Some years ago, when I lived in the country, I planted a garden. At the time, I wanted my daughter to see how amazing a garden can be. To watch vegetables evolve. To witness seeds sprouting, growing into frail seedlings becoming strong plants then fruit-bearing plants.
We rented a farmhouse and the landlord pointed out a nearby pear tree on the north-west corner of the house. We were told we didn’t need to bother with the pears because, in 5fifty years, they had never been any good. They’d always been small and hard.
But something happened that year.
We had an early spring. I mean early for Ohio. In March it started getting warm and the rains came and every seed that fell on the ground seemed to leap right out of it.
We planted in April, and in May, I watered those little seeds every evening.

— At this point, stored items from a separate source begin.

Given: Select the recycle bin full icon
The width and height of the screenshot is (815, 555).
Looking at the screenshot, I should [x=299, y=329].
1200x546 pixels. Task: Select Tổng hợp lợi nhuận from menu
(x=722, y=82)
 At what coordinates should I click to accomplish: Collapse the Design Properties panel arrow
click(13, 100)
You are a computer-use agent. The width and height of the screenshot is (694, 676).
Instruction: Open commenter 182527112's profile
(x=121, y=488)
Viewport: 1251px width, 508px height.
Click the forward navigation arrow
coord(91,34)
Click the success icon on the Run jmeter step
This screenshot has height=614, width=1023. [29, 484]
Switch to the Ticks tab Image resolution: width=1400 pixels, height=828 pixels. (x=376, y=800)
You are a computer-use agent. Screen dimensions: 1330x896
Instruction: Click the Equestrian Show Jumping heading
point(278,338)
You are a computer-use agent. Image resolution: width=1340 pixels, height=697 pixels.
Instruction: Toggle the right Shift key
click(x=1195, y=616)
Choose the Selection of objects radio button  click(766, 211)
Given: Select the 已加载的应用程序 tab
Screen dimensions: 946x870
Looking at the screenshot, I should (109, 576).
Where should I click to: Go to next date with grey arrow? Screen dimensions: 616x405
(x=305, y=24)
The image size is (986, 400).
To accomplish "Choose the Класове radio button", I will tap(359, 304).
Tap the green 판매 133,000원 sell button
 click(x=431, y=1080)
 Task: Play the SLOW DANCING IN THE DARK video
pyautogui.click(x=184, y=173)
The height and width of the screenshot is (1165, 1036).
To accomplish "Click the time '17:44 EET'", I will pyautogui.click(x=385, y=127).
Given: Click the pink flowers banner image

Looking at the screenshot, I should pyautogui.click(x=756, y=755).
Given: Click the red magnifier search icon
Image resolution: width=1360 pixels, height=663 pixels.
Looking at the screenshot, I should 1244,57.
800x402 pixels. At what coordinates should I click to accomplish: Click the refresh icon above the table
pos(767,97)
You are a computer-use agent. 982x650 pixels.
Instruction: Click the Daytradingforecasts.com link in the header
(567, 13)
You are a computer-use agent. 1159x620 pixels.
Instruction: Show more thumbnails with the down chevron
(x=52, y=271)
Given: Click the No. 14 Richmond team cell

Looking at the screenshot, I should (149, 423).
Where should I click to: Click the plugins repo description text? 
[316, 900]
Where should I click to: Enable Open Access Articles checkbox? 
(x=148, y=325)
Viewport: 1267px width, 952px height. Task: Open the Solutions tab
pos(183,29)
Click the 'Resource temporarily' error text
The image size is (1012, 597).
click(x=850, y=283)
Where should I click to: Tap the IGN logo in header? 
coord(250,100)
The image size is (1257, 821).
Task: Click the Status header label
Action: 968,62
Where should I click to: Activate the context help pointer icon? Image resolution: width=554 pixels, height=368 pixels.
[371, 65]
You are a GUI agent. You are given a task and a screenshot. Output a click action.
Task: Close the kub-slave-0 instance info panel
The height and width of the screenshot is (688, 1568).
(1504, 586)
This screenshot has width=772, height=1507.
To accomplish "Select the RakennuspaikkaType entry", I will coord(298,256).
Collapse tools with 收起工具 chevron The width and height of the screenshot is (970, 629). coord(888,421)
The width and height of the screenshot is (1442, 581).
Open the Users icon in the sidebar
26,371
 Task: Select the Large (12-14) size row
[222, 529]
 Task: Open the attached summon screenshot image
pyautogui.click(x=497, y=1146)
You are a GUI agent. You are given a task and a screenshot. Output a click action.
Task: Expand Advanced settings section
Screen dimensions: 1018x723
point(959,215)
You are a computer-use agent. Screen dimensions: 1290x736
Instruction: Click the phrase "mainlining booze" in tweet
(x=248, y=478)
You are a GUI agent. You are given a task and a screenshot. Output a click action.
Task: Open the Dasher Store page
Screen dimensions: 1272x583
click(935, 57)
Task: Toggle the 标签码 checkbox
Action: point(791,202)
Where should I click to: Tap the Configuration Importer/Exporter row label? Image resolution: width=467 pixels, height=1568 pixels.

My sister gave me some organic fertilizer/bug repellent recipe to spray through my water hose. By July, our garden was like Jack and the Beanstalk. Hundreds of cherry tomatoes, plump beets, quarts of tomatillos, pecks of squash and green beans, lots of garlic, long carrots, fat radishes and bunches of leaf lettuce.
In the surrounding cornfields, the farmers had planted early, before the April rains. By July, the corn was over 8 feet tall. Even though half of the pear tree fell during a storm one night, (and missed my car and the house) the remaining part of the tree bore fruit. The pears were the largest, sweetest pears I had ever seen, big as softballs. And I never liked pears, but that year changed my mind.
Our sunflowers grew tall and proud. One of them grew to be 9 feet tall. It had three flower heads and several leaves and a strong stalk. The biggest flower head was a foot across, with even more seeds. One leaf of the plant was so large, I made an impression with it in clay and we used it as a platter. While it stood like a sentry over the garden, I pondered how amazing it was that so much plant came out of just one, single, tiny seed. I never really got over it.
What does this mean for you?
And many of us don’t yet know how much greatness is in us. Maybe you haven’t hit your ‘early spring’ but it’s out there, just around the corner. If you get in the right environment, get encouraged and fed the right information, and do the thing you’re wired to do. You will sprout and grow and become strong and bear a lot of good fruit. Greatness is in you. All you have to do is let it out.
What can you do right now to begin tapping into all of your potential?